Task directions: Return the entries unchanged, beginning at the line containing "Identify the location" and ending with the line containing "coordinates (317, 53).".

Input rows:

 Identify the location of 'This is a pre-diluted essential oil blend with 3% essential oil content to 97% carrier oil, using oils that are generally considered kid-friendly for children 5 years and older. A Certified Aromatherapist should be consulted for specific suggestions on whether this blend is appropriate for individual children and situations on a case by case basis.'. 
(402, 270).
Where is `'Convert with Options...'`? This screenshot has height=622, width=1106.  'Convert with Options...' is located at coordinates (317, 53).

--

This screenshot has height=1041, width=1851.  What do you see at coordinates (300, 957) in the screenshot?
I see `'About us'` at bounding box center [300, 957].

Worked solution:
 Identify the location of 'This is a pre-diluted essential oil blend with 3% essential oil content to 97% carrier oil, using oils that are generally considered kid-friendly for children 5 years and older. A Certified Aromatherapist should be consulted for specific suggestions on whether this blend is appropriate for individual children and situations on a case by case basis.'. 
(402, 270).
Where is `'Convert with Options...'`? This screenshot has height=622, width=1106.  'Convert with Options...' is located at coordinates (317, 53).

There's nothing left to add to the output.